Obviamente que o livro não tem a força de atingir as massas – em especial,
em lugares onde o seu preço é proibitivo, como no Brasil, de um povo muito mais
mal informado e manipulado pela grande mídia do que instruído! –, mas ele tem
um atributo que o torna indispensável: obriga o seu autor a ser suficientemente
convincente em sua exposição, pois, do contrário, o leitor simplesmente pode
afastá-lo da sua frente, optando por outra obra mais equilibrada em termos de
texto e assunto.
Para quem assiste a programas televisivos, isso é possível?

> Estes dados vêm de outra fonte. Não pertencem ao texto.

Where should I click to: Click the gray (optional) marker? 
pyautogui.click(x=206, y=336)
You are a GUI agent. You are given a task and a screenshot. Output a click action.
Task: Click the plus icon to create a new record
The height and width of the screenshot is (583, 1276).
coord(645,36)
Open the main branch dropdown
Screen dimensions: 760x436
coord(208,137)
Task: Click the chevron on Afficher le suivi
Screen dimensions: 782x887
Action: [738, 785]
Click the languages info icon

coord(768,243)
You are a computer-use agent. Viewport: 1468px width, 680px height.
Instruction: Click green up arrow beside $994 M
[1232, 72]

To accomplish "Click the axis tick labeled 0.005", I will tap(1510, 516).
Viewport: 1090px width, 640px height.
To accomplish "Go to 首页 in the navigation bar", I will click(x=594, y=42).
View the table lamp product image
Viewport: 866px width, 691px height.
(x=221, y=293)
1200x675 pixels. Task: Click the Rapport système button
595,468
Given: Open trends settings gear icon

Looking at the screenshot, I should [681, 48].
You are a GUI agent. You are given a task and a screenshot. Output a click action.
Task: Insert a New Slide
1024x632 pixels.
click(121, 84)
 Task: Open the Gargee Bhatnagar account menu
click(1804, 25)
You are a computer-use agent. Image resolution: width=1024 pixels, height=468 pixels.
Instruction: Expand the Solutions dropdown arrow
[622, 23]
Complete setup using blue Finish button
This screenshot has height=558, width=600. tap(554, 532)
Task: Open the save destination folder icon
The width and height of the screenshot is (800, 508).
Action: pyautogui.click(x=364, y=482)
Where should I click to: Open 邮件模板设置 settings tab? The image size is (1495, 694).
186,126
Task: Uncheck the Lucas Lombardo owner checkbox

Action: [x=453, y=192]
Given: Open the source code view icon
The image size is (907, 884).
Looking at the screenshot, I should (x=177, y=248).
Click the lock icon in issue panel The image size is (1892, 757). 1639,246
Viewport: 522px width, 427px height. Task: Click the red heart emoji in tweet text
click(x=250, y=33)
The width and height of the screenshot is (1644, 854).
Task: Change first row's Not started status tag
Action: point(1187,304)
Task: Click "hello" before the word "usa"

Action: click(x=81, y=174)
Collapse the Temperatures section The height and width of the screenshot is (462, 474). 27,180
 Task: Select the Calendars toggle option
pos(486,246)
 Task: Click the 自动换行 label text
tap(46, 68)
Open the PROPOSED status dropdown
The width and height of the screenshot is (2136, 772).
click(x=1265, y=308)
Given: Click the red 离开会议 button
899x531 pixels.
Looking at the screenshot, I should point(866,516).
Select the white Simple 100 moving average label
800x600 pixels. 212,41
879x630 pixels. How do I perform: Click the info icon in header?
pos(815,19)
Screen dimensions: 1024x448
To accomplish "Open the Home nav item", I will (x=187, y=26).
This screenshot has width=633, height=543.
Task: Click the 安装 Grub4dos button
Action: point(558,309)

Claro que
não: ao mudar de canal, o telespectador defrontar-se-á com o mesmo lixo
parametrizado que nos é oferecido – ou mesmo vendido –, sem direito de opção a
outros cardápios que respeitem a sua inteligência!
J.A.R. – H.C.
Pablo Neruda
(1904-1973)
Ode al Libro (II)
Libro
hermoso,
libro,
mínimo bosque,
hoja
tras hoja,
huele
tu papel
a elemento,
eres
matutino y nocturno,
cereal,
oceánico,
en tus antiguas
páginas
cazadores de osos,
fogatas
cerca del
Mississippi,
canoas
en las islas,
más tarde
caminos
y caminos,
revelaciones,
pueblos
insurgentes,
Rimbaud como un
herido
pez sangriento
palpitando en el
lodo,
y la hermosura
de la fraternidad,
piedra por piedra
sube el castillo
humano,
dolores que
entretejen
la firmeza,
acciones solidarias,
libro
oculto
de bolsillo
en bolsillo,
lámpara
clandestina,
estrella roja.
Nosotros
los poetas
caminantes
exploramos
el mundo,
en cada puerta
nos recibió la vida,
participamos
en la lucha
terrestre.
Cuál fue nuestra
victoria?
Un libro,
un libro lleno
de contactos humanos,
de camisas,
un libro
sin soledad, con
hombres
y herramientas,
un libro
es la victoria.
Vive y cae
como todos los
frutos,
no sólo tiene luz,
no sólo tiene
sombra,
se apaga,
se deshoja,
se pierde
entre las calles,
se desploma en la
tierra.
Libro de poesía
de mañana,
otra vez
vuelve
a tener nieve o musgo
en tus páginas
para que las pisadas
o los ojos
vayan grabando
huellas:
de nuevo
descríbenos el mundo
los manantiales
entre la espesura,
las altas arboledas,
los planetas
polares,
y el hombre
en los caminos,
en los nuevos
caminos,
avanzando
en la selva,
en el agua,
en el cielo,
en la desnuda soledad
marina,
el hombre
descubriendo
los últimos secretos,
el hombre
regresando
con un libro,
el cazador de vuelta
con un libro,
el campesino
arando
con un libro.
En: “Odas Elementales” (1954)
O Monstro Marinho
(Su Blackwell:
artista inglesa)
Ode ao Livro (II)
Livro
belo,
livro,
mínimo bosque,
folha
após folha,
cheira
teu papel
a elemento,
és
matutino e noturno,
cereal,
oceânico,
em tuas antigas
páginas
caçadores de ossos,
fogueiras
próximas ao
Mississipi,
canoas
nas ilhas,
mais tarde
caminhos
e caminhos,
revelações,
povos
insurgentes,
Rimbaud como um
ferido
peixe sangrento
palpitando no lodo,
e a beleza
da fraternidade,
pedra por pedra
sobe o castelo humano
dores que entretecem
a firmeza,
ações solidárias,
livro
oculto
de bolso
em bolso,
lâmpada
clandestina,
estrela vermelha.
Nós
os poetas
caminhantes
exploramos
o mundo,
em cada porta
a vida nos recebeu,
participamos
na luta terrestre.
Qual foi nossa
vitória?
Um livro,
um livro cheio
de contatos humanos,
de camisas,
um livro
sem solidão, com
homens
e ferramentas,
um livro
é a vitória.
Vive e cai
como todos os frutos,
não só tem luz,
não só tem
sombra,
apaga-se
desfolha-se,
perde-se
entre as ruas,
implode-se na terra.
Livro de poesia
de manhã,
outra vez
volta
a ter neve ou musgo
em tuas páginas
para que os passos
ou os olhos
deixem
vestígios:
de novo
descreve-nos o mundo,
os mananciais
entre a espessura,
os altos bosques,
os planetas
polares,
e o homem
nos caminhos,
nos novos caminhos,
avançando
na selva,
na água,
no céu,
na nua solidão marinha,
o homem
descobrindo
os últimos segredos,
o homem
regressando
com um livro,
o caçador de volta
com um livro,
o camponês
arando
com um livro.
Em: “Odes Elementares” (1954)
Referência:
NERUDA, Pablo. Ode al libro (II). In:
CASANOVA, José Francisco Ruiz (Selección y introducción). Antología cátedra de poesía de las letras hispánicas. 11. ed.
Madrid, ES: Ediciones Cátedra (Grupo Anaya S.A.), 2014. p. 869-872.